:: Task ::
In the records below, find the line with "The image size is (433, 379)." and the line with "419x555 pixels. Task: Click". Print both exactly, along with every line between them, and no other line.

# # #

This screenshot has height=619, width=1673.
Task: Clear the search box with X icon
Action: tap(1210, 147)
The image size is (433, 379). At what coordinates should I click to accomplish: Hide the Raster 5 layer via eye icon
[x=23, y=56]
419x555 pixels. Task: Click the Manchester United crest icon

# # #

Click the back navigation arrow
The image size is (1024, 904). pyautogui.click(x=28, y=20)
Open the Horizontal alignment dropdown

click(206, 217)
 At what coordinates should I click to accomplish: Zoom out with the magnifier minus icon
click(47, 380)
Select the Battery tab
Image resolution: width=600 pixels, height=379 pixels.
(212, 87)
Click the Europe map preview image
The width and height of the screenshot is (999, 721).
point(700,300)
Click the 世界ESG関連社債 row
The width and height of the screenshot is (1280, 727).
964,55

# # #

:: Task solution ::
The image size is (433, 379). At what coordinates should I click to accomplish: Hide the Raster 5 layer via eye icon
[x=23, y=56]
419x555 pixels. Task: Click the Manchester United crest icon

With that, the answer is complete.